(pos – TAY – ja)
The original, elegant meaning of this word identified a band of musicians who played in the streets for the pleasure of passersby, or in pubs and restaurants for the customers; they were also often hired by lovers to play serenades under the balconies of their beloved. Nowadays, the term has entered youth slang referring to the act of wooing girls in the streets, often with explicit comments and vulgar remarks.
The noble art of posteggia is an old one: the term comes from the word posto, meaning “place”, to indicate that the band of musicians would stay in one place and play their music. The band could be made from four or five players, or even as few as two or even one: usually, in this case, the musician would play a stringed instrument like guitar or mandolino and sing along.

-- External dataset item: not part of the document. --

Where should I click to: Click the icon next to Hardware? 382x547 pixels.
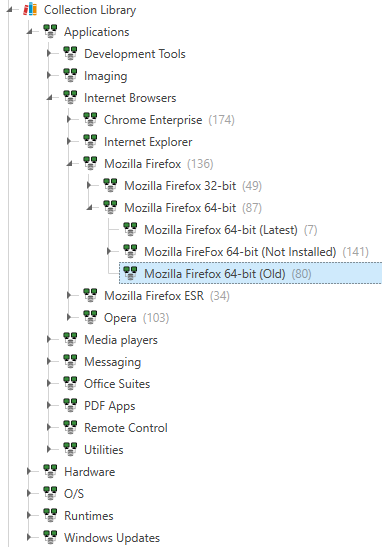pyautogui.click(x=50, y=471)

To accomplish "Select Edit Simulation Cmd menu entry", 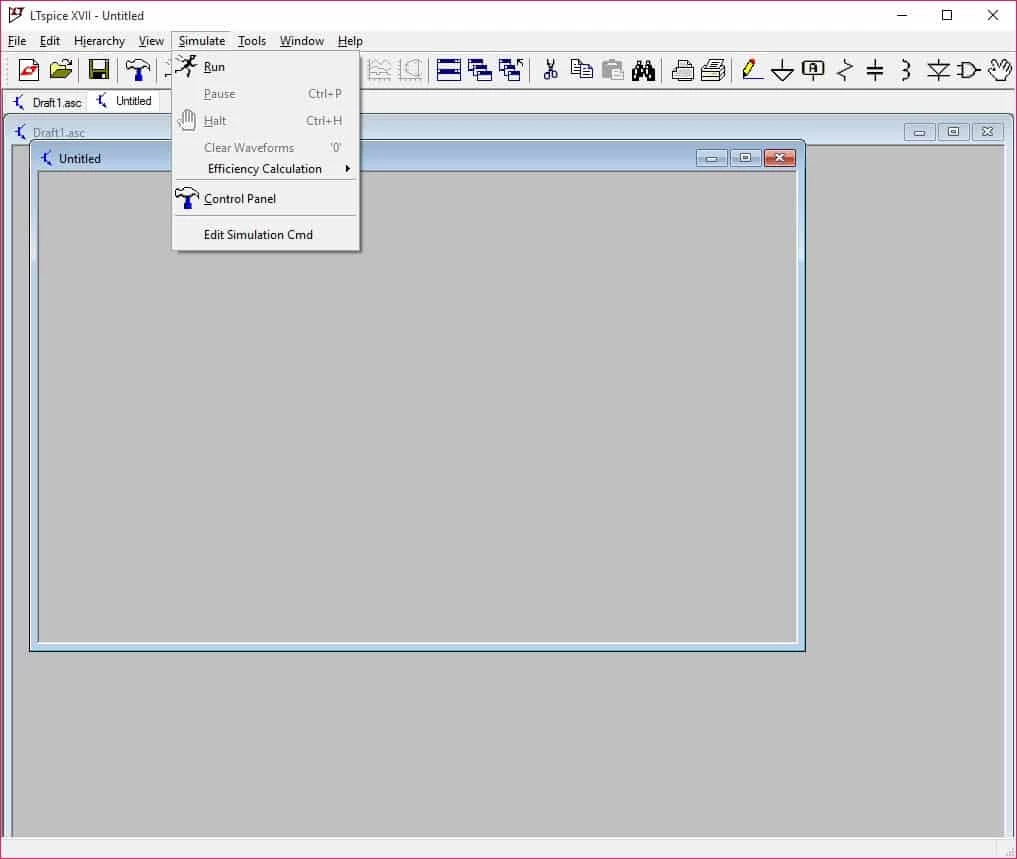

Postegge are frequently seen in restaurants for the “delight” of customers: often, however, they’re taken more as nuisances rather than a pleasure for customers, who simply want to eat and have a chat without being bothered. They are instead highly prized by tourists, who (correctly) see them as characteristic pieces of neapolitan folklore.
As stated in the post-it, though, the term has assumed a derogatory valence nowadays: ‘a pusteggia is something that boys do while strolling in the street when they cross pretty girls, trying to appeal to them. They often make loud comments and appreciations on her looks, or tell her oscenities to exhibit their machism. Many girls do indeed appreciate this kind of attentions. O tempora, o mores.